Hier setzt die Initiative zum Aufbau eines Verbunds von Schweizer Technologietransferzentren an, den sogenannten «Advanced Manufacturing Technologie Transfer Centers» (kurz AM-TTC). Die Initiative ist ein Teil des Aktionsplans «Digitalisierung» des Bundes und hat zum Ziel, die Schweiz langfristig als modernen und qualitativ hochstehenden Produktionsstandort zu erhalten. Mit den Technologietransferzentren werden Orte geschaffen, wo gezeigt werden kann, dass eine neue Technologie nicht nur im Labormassstab funktioniert, sondern auch in der industriellen Anwendung. Die geplanten Zentren sollen Pilotproduktionsanlagen aufbauen, betreiben und zugänglich machen, mit denen man ein neues Produkt nicht nur im Labor mit aufwändiger Handarbeit herstellen kann, sondern auch mit einem kostengünstigen industriellen Prozess.

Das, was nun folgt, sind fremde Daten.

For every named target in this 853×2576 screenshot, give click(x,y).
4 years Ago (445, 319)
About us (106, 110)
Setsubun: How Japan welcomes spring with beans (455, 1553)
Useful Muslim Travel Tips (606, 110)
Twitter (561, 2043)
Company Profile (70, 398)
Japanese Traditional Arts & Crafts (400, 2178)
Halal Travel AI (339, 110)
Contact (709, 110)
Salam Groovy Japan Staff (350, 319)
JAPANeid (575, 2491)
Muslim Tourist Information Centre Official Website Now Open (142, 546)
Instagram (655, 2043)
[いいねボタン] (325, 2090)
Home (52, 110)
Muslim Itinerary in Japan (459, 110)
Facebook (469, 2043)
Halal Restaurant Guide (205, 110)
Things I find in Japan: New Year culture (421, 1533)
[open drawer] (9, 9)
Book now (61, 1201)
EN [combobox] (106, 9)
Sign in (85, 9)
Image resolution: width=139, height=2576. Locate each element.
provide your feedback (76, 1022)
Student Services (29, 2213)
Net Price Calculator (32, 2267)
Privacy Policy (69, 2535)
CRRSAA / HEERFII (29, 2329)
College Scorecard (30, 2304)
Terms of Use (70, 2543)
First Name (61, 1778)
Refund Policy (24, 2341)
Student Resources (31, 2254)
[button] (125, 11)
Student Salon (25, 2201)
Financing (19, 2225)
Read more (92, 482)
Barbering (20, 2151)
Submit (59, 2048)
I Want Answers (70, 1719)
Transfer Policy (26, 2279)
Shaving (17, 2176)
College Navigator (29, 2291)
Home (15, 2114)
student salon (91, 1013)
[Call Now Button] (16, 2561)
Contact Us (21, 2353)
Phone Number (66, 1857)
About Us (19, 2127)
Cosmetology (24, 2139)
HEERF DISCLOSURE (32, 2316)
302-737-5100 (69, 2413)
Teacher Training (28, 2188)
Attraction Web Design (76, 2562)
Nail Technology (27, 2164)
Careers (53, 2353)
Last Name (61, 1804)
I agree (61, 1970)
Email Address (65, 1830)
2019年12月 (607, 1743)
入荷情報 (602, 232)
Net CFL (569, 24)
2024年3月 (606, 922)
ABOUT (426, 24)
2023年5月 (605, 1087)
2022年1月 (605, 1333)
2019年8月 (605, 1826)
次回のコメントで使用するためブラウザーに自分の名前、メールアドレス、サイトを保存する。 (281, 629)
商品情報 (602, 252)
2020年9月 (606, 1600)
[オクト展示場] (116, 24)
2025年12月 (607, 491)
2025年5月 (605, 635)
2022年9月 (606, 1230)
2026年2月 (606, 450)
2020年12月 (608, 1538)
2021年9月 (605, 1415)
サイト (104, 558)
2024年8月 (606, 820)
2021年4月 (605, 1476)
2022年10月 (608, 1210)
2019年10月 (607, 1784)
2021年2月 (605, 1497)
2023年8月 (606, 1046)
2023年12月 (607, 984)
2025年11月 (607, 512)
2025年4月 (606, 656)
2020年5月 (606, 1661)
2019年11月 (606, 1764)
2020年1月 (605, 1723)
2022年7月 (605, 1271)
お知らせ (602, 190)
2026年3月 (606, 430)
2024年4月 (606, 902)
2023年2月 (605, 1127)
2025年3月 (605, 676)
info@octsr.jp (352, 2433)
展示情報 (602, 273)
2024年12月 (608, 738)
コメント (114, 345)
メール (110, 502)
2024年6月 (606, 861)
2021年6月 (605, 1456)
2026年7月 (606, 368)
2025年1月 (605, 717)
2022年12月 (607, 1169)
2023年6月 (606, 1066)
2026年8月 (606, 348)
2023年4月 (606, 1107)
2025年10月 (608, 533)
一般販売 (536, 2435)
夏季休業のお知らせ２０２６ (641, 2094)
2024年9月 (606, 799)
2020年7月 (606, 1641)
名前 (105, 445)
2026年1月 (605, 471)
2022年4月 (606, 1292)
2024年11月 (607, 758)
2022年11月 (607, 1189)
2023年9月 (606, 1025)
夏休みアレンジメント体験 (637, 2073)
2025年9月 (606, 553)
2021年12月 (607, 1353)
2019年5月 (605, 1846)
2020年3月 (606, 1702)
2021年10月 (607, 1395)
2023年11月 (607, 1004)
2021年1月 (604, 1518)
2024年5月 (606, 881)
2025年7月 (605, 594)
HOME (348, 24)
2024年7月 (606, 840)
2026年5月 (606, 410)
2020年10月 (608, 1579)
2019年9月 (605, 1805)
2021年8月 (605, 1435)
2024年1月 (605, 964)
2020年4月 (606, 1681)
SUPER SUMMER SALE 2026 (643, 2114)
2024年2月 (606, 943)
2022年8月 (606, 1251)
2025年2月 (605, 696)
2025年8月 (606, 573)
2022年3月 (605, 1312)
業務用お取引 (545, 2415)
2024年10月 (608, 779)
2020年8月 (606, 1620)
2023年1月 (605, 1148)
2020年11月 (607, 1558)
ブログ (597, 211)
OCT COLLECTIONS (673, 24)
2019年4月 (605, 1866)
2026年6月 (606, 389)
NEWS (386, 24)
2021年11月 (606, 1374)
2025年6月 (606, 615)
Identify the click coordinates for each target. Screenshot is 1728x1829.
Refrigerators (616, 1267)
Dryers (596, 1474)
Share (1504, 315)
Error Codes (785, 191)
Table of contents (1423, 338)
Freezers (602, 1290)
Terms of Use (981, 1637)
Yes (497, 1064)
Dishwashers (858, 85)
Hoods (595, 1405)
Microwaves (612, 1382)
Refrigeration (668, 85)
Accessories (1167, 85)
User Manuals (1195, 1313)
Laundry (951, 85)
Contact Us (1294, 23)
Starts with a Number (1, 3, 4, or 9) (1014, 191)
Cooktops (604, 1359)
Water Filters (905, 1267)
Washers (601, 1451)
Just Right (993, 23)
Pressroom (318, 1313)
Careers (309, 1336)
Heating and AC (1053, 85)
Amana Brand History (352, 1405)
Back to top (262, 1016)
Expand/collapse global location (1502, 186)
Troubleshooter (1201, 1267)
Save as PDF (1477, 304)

Ziel der Initiative ist ein Verbund von mehreren Zentren mit verschiedenen thematischen Schwerpunkten. Zurzeit sind zwölf Zentren angedacht und in Planung. Die Themen reichen dabei vom 3D-Druck von Implantaten über die Herstellung von innovativen Batteriezellen bis hin zum Einsatz von digitalen Fertigungstechnologien und Robotern auf Baustellen. Jedes der Zentren wird als sogenannte «Public-Private Partnership» aufgebaut und sowohl durch öffentliche Gelder als auch durch Unternehmen der Privatwirtschaft finanziert und betrieben. Koordiniert wird der Verbund der Zentren von einem Dachverband. Dieser entscheidet in der Pilotphase 2019/20 über die Verteilung der Mittel des ETH-Rats für den Aufbau erster Zentren und erstellt für das Staatssekretariat für Bildung, Forschung und Innovation (SBFI) Empfehlungen, welche Zentren der Bund in der Phase 2021 - 24 fördern soll. Die ersten Zentren sollen ihren Betrieb bereits in der zweiten Jahreshälfte 2019 aufnehmen.

Am 4. Februar 2019 haben an der Empa in Dübendorf 22 Schweizer Forschungsinstitutionen und Industrieunternehmen den Verein «AM-TTC Alliance», den Dachverband dieser geplanten Technologietransferzentren, gegründet. Zu den Gründungsmitgliedern zählen Institutionen des ETH-Bereichs, die Fachhochschulen und andere Forschungseinrichtungen sowie Industrieunternehmen wie ABB, BASF, Bühler, Georg Fischer, Hilti, Oerlikon, Rolex, Richemont und Siemens.